### Stated problem
Turn all of the items below into a numbered list with one line per number, omitting any blank lines.
══ Data
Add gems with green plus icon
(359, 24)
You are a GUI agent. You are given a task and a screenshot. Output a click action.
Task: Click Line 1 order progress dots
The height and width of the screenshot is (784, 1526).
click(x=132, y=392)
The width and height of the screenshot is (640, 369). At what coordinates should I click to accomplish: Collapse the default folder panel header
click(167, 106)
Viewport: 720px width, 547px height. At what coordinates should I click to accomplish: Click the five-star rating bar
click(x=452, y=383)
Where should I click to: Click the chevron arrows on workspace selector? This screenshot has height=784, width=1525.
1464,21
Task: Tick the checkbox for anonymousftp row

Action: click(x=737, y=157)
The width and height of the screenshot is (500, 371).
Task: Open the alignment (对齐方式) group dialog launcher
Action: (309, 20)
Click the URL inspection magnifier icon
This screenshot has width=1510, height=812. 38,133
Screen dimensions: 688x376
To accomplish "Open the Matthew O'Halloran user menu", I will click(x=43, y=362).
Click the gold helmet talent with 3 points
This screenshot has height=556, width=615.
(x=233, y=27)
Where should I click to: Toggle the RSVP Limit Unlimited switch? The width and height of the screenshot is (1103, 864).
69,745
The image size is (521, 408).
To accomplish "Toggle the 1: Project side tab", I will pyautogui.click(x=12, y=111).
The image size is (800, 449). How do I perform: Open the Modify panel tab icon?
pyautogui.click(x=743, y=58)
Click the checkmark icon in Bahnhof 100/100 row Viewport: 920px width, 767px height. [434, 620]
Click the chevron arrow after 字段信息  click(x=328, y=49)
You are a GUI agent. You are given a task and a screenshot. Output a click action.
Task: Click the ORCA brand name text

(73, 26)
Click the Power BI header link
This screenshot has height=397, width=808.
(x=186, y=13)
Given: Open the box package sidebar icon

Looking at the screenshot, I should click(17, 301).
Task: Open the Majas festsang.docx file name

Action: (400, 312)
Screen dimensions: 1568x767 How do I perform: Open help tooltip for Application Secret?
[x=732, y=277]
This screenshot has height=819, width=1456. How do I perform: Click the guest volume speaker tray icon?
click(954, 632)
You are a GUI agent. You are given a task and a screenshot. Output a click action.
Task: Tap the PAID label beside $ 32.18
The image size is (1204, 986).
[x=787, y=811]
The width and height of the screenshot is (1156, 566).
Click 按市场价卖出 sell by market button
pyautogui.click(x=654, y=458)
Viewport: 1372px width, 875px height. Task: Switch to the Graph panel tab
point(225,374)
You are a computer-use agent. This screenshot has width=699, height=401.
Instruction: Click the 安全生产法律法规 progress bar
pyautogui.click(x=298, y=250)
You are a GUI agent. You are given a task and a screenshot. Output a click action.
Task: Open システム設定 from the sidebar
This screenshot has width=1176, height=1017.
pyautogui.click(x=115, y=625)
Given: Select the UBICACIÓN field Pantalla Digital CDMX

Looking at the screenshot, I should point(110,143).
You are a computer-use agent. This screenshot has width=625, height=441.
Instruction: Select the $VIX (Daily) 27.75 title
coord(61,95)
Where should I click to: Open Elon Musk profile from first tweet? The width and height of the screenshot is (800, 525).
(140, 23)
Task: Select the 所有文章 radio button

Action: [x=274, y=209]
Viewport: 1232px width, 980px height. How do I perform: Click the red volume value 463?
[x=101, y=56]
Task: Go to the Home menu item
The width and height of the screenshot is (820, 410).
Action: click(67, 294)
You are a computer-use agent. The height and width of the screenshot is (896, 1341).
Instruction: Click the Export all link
════
### Correct output
1. Add gems with green plus icon
2. (359, 24)
3. You are a GUI agent. You are given a task and a screenshot. Output a click action.
4. Task: Click Line 1 order progress dots
5. The height and width of the screenshot is (784, 1526).
6. click(x=132, y=392)
7. The width and height of the screenshot is (640, 369). At what coordinates should I click to accomplish: Collapse the default folder panel header
8. click(167, 106)
9. Viewport: 720px width, 547px height. At what coordinates should I click to accomplish: Click the five-star rating bar
10. click(x=452, y=383)
11. Where should I click to: Click the chevron arrows on workspace selector? This screenshot has height=784, width=1525.
12. 1464,21
13. Task: Tick the checkbox for anonymousftp row
14. Action: click(x=737, y=157)
15. The width and height of the screenshot is (500, 371).
16. Task: Open the alignment (对齐方式) group dialog launcher
17. Action: (309, 20)
18. Click the URL inspection magnifier icon
19. This screenshot has width=1510, height=812. 38,133
20. Screen dimensions: 688x376
21. To accomplish "Open the Matthew O'Halloran user menu", I will click(x=43, y=362).
22. Click the gold helmet talent with 3 points
23. This screenshot has height=556, width=615.
24. (x=233, y=27)
25. Where should I click to: Toggle the RSVP Limit Unlimited switch? The width and height of the screenshot is (1103, 864).
26. 69,745
27. The image size is (521, 408).
28. To accomplish "Toggle the 1: Project side tab", I will pyautogui.click(x=12, y=111).
29. The image size is (800, 449). How do I perform: Open the Modify panel tab icon?
30. pyautogui.click(x=743, y=58)
31. Click the checkmark icon in Bahnhof 100/100 row Viewport: 920px width, 767px height. [434, 620]
32. Click the chevron arrow after 字段信息  click(x=328, y=49)
33. You are a GUI agent. You are given a task and a screenshot. Output a click action.
34. Task: Click the ORCA brand name text
35. (73, 26)
36. Click the Power BI header link
37. This screenshot has height=397, width=808.
38. (x=186, y=13)
39. Given: Open the box package sidebar icon
40. Looking at the screenshot, I should click(17, 301).
41. Task: Open the Majas festsang.docx file name
42. Action: (400, 312)
43. Screen dimensions: 1568x767 How do I perform: Open help tooltip for Application Secret?
44. [x=732, y=277]
45. This screenshot has height=819, width=1456. How do I perform: Click the guest volume speaker tray icon?
46. click(954, 632)
47. You are a GUI agent. You are given a task and a screenshot. Output a click action.
48. Task: Tap the PAID label beside $ 32.18
49. The image size is (1204, 986).
50. [x=787, y=811]
51. The width and height of the screenshot is (1156, 566).
52. Click 按市场价卖出 sell by market button
53. pyautogui.click(x=654, y=458)
54. Viewport: 1372px width, 875px height. Task: Switch to the Graph panel tab
55. point(225,374)
56. You are a computer-use agent. This screenshot has width=699, height=401.
57. Instruction: Click the 安全生产法律法规 progress bar
58. pyautogui.click(x=298, y=250)
59. You are a GUI agent. You are given a task and a screenshot. Output a click action.
60. Task: Open システム設定 from the sidebar
61. This screenshot has width=1176, height=1017.
62. pyautogui.click(x=115, y=625)
63. Given: Select the UBICACIÓN field Pantalla Digital CDMX
64. Looking at the screenshot, I should point(110,143).
65. You are a computer-use agent. This screenshot has width=625, height=441.
66. Instruction: Select the $VIX (Daily) 27.75 title
67. coord(61,95)
68. Where should I click to: Open Elon Musk profile from first tweet? The width and height of the screenshot is (800, 525).
69. (140, 23)
70. Task: Select the 所有文章 radio button
71. Action: [x=274, y=209]
72. Viewport: 1232px width, 980px height. How do I perform: Click the red volume value 463?
73. [x=101, y=56]
74. Task: Go to the Home menu item
75. The width and height of the screenshot is (820, 410).
76. Action: click(67, 294)
77. You are a computer-use agent. The height and width of the screenshot is (896, 1341).
78. Instruction: Click the Export all link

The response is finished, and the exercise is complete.